The best advice is to get a court order in advance or at least get the other parent's agreement in writing for the child to remain with other relatives.
As a matter of fairness to the other parent of your child, you should advise her of this important change in circumstances. Remember that “the best interest of the child” is the standard all courts use to judge custody matters, and this is presumed to be custody with one of the parents, not some third party (like your parents). If you are gone, the usual choice of the judge for a custodian will be the other parent, unless you can show that the other parent is unfit by reason of abandonment, abuse, neglect, or some other conduct inconsistent with parenting duties. Simply because you have been granted custody in a court order does not mean that you can “cut out” the other parent from caring for the children and delegate this to whomever you wish, regardless of their relationship with the children. Ask yourself how it will look to a judge later on if you withhold information of your departure just so that the other parent doesn't “get the children.” Remember that the other parent may be able to return to court, file a motion to modify custody, and present evidence that she is the best choice for the children's custodian while you are away. Of course, if your ex-wife consents, then the court can transfer custody to your parents in a “consent order” without the need for a trial.
12. Q. WHAT IF MY EX-WIFE FINDS OUT THAT I'M GONE OVERSEAS ON AN UNACCOMPANIED TOUR OF DUTY? DOES THAT MEAN SHE CAN JUST TAKE MY CHILDREN? THAT'S NOT FAIR!

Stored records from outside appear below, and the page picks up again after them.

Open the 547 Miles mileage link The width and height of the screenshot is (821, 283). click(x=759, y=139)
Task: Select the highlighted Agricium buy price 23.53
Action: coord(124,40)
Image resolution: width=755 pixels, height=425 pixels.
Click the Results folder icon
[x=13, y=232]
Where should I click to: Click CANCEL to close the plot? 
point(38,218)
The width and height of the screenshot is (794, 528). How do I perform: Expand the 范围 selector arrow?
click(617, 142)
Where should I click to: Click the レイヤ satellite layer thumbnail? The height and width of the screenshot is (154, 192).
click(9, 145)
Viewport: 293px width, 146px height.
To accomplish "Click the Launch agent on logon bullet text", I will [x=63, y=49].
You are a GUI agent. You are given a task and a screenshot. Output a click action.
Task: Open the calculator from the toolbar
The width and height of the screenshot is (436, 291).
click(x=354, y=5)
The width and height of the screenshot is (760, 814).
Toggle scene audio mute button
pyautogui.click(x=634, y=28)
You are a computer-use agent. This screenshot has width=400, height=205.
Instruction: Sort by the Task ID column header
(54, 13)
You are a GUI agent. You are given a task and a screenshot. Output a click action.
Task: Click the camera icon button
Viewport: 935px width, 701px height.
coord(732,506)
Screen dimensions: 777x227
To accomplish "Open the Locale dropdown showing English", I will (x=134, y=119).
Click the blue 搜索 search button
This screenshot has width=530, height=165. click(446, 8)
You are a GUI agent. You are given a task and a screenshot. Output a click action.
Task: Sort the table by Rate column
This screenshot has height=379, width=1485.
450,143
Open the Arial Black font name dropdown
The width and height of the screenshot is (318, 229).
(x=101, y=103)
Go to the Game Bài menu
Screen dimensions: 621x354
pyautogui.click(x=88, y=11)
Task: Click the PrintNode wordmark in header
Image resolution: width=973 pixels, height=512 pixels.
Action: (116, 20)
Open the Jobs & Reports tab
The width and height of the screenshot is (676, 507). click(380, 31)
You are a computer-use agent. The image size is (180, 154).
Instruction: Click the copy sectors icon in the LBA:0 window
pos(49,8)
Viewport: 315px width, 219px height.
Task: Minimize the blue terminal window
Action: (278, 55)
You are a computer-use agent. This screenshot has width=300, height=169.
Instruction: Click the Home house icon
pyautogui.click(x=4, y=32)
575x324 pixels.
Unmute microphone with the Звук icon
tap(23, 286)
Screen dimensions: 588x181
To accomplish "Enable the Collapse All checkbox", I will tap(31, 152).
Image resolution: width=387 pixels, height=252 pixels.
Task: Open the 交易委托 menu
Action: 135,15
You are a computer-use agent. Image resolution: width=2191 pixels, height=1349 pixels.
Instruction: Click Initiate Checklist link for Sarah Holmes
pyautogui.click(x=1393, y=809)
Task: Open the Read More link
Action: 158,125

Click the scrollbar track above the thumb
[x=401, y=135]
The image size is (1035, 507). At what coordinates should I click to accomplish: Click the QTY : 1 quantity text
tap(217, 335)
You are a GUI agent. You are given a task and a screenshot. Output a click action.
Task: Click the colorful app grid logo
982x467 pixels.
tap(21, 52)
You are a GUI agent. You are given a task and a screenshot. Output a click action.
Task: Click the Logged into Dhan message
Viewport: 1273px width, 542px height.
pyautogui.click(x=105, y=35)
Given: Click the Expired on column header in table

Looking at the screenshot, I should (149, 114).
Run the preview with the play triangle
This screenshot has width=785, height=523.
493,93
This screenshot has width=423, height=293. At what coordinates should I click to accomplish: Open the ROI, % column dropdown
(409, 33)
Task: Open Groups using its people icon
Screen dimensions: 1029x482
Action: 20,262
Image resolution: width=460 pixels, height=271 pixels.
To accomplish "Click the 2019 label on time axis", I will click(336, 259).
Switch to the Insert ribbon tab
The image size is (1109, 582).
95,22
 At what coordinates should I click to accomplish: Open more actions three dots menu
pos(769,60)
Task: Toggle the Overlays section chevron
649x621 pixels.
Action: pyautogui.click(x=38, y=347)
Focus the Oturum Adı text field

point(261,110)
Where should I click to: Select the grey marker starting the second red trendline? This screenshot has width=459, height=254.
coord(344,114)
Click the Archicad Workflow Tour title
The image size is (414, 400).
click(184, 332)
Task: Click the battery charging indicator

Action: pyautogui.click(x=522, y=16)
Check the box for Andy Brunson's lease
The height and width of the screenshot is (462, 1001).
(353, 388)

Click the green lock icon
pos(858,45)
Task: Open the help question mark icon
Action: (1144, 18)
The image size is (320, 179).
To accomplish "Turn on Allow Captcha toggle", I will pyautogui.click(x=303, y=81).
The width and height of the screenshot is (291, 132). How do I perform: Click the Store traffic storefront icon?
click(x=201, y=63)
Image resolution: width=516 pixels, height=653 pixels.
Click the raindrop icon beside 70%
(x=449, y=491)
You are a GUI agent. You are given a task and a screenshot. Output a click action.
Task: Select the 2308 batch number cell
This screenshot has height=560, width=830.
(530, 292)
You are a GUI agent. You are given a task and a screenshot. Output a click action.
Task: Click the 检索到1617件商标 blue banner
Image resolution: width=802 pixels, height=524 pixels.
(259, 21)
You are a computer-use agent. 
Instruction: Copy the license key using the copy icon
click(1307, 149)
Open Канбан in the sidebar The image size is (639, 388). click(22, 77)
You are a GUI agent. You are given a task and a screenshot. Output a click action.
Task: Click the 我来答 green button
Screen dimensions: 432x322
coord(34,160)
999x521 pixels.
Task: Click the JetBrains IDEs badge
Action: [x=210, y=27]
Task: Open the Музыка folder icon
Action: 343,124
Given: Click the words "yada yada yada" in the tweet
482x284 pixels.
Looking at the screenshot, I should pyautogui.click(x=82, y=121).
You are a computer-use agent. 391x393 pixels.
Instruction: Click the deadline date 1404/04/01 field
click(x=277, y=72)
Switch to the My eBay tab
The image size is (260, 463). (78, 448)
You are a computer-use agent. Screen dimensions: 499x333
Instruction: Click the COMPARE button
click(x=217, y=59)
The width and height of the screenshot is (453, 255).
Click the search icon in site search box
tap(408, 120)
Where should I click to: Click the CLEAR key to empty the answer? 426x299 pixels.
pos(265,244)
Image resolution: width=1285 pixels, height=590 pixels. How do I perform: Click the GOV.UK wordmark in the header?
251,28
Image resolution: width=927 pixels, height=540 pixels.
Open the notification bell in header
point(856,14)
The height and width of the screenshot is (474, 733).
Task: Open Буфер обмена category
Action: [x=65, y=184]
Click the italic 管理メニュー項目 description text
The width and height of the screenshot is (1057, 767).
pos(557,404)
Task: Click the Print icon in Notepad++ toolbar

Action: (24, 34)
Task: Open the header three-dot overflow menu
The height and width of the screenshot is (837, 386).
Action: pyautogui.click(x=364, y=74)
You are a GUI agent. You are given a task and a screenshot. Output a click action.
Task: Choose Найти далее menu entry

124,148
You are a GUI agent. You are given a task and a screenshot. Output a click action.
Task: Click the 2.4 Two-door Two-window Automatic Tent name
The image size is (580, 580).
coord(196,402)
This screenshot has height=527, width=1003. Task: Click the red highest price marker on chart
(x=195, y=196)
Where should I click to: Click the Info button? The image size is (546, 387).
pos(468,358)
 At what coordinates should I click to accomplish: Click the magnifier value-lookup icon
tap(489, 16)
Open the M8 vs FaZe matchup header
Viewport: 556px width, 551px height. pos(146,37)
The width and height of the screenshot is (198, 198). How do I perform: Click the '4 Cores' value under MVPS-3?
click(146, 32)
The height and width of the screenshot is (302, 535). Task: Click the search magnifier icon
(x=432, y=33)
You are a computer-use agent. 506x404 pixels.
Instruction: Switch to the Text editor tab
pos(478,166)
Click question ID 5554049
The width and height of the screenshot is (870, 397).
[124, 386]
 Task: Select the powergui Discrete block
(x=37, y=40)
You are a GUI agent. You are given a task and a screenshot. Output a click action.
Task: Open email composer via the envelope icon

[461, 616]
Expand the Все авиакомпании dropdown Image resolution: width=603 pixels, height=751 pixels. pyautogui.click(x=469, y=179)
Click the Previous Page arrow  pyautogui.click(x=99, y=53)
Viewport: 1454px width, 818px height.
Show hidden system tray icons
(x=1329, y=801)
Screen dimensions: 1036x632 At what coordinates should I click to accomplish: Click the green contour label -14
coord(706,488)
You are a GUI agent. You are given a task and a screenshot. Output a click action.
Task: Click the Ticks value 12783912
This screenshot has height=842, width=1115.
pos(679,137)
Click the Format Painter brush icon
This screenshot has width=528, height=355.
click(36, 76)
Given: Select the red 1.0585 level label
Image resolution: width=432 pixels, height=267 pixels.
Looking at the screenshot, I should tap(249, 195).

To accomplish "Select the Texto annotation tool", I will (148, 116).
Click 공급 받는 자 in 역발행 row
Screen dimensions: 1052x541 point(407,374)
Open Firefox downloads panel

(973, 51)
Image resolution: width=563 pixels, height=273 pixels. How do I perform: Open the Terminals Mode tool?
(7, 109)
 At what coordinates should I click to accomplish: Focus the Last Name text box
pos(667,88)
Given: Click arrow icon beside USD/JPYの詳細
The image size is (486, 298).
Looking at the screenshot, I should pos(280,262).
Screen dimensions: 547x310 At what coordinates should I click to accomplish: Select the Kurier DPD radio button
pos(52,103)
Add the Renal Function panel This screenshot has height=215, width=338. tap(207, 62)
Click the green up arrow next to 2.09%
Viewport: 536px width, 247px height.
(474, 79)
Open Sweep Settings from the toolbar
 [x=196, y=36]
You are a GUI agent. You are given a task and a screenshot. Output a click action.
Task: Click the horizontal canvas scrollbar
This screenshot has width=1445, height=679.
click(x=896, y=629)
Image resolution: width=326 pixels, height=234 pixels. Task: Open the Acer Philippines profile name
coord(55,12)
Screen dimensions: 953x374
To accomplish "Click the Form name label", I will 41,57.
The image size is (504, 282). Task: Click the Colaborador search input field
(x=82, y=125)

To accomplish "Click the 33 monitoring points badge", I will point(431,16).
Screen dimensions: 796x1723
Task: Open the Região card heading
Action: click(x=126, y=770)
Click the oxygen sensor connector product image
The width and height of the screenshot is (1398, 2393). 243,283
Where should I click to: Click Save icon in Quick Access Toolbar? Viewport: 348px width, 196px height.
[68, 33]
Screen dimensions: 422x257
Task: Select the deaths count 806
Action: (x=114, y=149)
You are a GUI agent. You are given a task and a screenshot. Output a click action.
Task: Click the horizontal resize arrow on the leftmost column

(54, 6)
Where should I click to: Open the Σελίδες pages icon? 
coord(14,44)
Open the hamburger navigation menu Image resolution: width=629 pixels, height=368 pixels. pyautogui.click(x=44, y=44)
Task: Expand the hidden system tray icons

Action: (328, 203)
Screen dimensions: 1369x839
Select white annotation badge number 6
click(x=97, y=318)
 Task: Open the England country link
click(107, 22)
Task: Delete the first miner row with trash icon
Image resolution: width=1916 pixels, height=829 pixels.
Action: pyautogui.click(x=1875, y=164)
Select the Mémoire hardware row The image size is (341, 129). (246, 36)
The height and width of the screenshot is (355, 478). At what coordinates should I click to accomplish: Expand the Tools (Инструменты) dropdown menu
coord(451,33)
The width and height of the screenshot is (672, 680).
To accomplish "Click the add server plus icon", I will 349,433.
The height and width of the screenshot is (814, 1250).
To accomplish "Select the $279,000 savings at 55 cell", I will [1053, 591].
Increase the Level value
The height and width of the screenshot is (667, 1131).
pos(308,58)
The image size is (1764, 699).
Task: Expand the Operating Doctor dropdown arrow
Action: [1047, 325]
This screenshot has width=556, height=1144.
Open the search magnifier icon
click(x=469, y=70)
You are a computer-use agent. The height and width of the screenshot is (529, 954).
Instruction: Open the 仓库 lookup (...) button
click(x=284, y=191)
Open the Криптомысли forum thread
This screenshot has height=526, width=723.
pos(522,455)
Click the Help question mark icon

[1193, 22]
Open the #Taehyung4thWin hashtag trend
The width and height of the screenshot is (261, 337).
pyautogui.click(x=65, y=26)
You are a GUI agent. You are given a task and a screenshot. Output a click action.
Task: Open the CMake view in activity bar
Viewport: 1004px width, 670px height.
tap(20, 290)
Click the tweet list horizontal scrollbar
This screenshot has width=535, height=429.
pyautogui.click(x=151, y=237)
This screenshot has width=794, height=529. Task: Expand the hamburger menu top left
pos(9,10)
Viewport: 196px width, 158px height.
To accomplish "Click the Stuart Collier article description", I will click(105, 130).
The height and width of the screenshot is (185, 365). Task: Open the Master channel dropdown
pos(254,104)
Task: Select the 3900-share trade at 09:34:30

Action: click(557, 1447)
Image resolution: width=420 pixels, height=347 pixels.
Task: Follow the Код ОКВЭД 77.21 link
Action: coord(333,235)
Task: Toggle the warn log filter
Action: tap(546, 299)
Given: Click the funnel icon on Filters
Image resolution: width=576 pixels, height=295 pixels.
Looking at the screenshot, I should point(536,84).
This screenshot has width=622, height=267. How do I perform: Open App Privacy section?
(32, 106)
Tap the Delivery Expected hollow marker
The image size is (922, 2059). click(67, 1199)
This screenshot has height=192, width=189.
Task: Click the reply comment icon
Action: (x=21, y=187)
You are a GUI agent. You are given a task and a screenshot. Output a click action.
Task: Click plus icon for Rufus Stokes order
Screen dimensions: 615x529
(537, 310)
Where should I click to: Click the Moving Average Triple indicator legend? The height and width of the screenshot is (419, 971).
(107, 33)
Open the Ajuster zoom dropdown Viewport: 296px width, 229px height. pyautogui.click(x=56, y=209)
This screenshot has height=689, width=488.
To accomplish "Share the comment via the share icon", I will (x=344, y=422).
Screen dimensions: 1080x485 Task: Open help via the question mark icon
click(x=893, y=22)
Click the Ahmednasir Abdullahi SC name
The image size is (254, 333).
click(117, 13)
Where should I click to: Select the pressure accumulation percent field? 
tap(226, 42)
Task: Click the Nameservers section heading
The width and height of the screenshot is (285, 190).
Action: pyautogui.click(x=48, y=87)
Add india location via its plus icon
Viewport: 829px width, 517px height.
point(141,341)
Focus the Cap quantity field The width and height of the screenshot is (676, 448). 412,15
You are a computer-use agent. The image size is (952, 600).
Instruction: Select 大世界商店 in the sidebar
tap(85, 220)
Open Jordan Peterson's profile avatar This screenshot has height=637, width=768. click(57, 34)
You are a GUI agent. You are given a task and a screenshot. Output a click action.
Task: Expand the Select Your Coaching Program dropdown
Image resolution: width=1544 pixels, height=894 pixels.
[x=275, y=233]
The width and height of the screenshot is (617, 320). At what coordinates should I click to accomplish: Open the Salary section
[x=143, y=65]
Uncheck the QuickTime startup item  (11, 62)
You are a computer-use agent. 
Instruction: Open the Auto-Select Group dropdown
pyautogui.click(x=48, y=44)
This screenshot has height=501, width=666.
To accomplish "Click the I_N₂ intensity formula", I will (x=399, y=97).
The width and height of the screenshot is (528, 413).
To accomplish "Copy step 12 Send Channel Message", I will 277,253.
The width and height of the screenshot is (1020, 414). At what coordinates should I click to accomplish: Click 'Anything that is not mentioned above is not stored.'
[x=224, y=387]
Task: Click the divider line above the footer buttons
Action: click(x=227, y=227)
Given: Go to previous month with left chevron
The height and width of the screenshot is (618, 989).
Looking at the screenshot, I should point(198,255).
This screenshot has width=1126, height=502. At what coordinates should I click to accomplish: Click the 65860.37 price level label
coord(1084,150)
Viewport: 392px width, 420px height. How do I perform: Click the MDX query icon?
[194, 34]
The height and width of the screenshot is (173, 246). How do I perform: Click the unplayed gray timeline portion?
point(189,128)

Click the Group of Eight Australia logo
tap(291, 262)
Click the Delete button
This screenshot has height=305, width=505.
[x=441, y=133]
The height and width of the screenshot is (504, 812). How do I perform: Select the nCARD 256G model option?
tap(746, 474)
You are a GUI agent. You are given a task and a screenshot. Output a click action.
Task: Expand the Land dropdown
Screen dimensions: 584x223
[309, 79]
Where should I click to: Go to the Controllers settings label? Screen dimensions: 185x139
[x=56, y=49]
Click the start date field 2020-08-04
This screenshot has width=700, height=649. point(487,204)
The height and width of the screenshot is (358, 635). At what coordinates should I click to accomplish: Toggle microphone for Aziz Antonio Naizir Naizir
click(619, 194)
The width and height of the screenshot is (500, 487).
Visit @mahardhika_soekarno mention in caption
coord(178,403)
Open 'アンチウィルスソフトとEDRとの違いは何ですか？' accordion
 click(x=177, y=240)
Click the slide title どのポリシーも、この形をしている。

A. Unless your ex-wife's parental rights have been terminated by the court (or her visitation rights suspended), she still has certain rights to see the children. And if there is a custody dispute, it will be up to the judge to decide “what's fair,” not either of the parents. Your ex-wife will need a court order to get custody of your children if you leave. She will have to apply to the court for an order and, except in an emergency, she'll have to serve you with a copy of the motion or petition and a notice of hearing for the trial. As soon as you're served with legal papers, take them to the nearest legal assistance office so the attorneys there can advise you on what to do. In some jurisdictions, such as Washington , DC , it's a crime for a parent with custody under a court order to remove a child from the state with intent to deprive the non-custodial parent of visitation rights. It may be illegal in some states to take the children out of state after a custody proceeding is commenced but before an order is entered. At a minimum, even though there is no prohibition in a court order against removing the children from the jurisdiction, and “intent to deprive” might not be proved, if the move results in a disruption of the court-ordered visitation, the custodial parent may be facing contempt charges. Make sure you check it out with a legal assistance attorney or civilian lawyer (who knows the military and state rules) before proceeding.
13. Q. WHAT WILL THE COURT DO IF MY “EX” PETITIONS THE COURT FOR CUSTODY WHILE I'M DEPLOYED OVERSEAS?
A. It's impossible to tell. If you're only gone for a couple of weeks' TDY, there might not be a problem. If, on the other hand, you're sent to Korea for a year, the court is free to find that a substantial change in circumstances has occurred and award custody to someone else, usually the other parent.
14. Q. CAN THE COURT AWARD ATTORNEY'S FEES TO ME IN A CUSTODY CASE?
A. Under the law of most states, if the person asking for attorney's fees is acting in good faith and is unable to afford the legal expenses of the lawsuit, it is possible (but not mandatory) for the court to award reasonable attorney's fees as part of the custody order. This is not the rule in every state, and you would need to check with your legal assistance attorney or civilian lawyer to find a specific answer to this question for a specific state.
15. Q. CAN A CUSTODY ORDER BE CHANGED?
A. Yes. A custody order is never permanent . However, once a parent is awarded custody in a court order, the judge can change the custody order only if there is a substantial change of circumstances affecting the best interest and welfare of the child or children.
16. Q. IS IT A CRIME TO MOVE A CHILD OUT OF STATE IF YOU'RE SEPARATED, SEPARATING OR DIVORCED FROM THE OTHER PARENT?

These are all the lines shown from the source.